Perhaps it's too early for a review, but I am quite simply impassioned with so much love and energy with this game that I simply have to get it out of there that isn't me giving an ear-busting rant to my poor friends in their DM's, I've even been declining hangouts from my friends because I am so hopelessly addicted to this, as I was ever so worryingly beginning to think my attention-span was just becoming so pathetic with the passage of time.
It takes such a complex emotional turbulence for me to feel so intrinsically focused in a strategy-RPG, very, very few of it's ilk speak to me, and there are a lot of circumstances for me to appreciate every intrinsic nook and cranny of a game's design, every microscopic detail of a unit and appreciate it down to the very last wire.
When I start thinking how I would describe the sheer brilliance, it may come off as naive, but every moment of this game, I really feel like I can embrace the best part of video-games. I know what that is in my long history with them, it's the feeling this is a true labour-of-love, I wish to state this so-matter-of-factly because every single decision I make in this game feels like I have such intense stakes, every part of my input counts,.
I can feel myself staking the battle and tides as a sort of puzzle, which is most appropiate for this game. You need to figure out best how to make use of every single piece you have on this board to it's absolute latent potential, and every single part of your thoughts feel so delightfully rewarding due to how many potential turns, losses, and bonuses you earn from every single fight. It's so delightfully rewarding.
This is the kind of game I love to see hit shelves, This is the kind of game I want to be playing everyday. It's not slop, it is so far away from that rung. Pure attention to detail was placed into this game at just the right moments. And it doesn't even feel like I've hit that climax of this game yet. The special boost period this game has the developer ever so lovingly talks about.
And it just...shines in every single moment, every single fight feels like the rhymes and reasons are perfect, every single part of me wants to give it my all, to show off complex strategies that my friends did't even think I'd ever have, It's been so hazardously long since I've felt so engrossed in every single part of my plans, in such detail, and carrying them out feels so amazing, the pay-off is constant feedback to my neurons that make them sparkle and blush like an overdosed girl from an anime.

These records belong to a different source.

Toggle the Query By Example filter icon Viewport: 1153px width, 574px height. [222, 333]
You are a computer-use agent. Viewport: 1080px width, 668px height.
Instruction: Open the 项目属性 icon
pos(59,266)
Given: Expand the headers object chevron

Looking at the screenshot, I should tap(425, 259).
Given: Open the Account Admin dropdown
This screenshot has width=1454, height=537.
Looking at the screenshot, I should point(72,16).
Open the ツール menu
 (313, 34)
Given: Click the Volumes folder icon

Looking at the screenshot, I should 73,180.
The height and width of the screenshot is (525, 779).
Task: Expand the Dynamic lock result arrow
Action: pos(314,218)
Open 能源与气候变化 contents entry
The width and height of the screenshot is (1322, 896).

I sincerely hope this game does so well from the depths of my heart. All of my words, I hope they get to someone out there, someone so cast-off from the ever so crowded market of videogames, how impossible it feels to ever get that glint that a game developer actually bloody cares about their games.
And this is where I want to speak my piece. That this game deserves every spec of attention and at least 'a try'. The demo was my entry point, it can be yours too.
I wish everyone the best in their stratagems, experiencing the constant gravitating orchestra to your ears that it's composer: Masafumi Takada brings to the table with such a stunning score.
Please play this game, I mean every single word I have written here and will take it to my grave.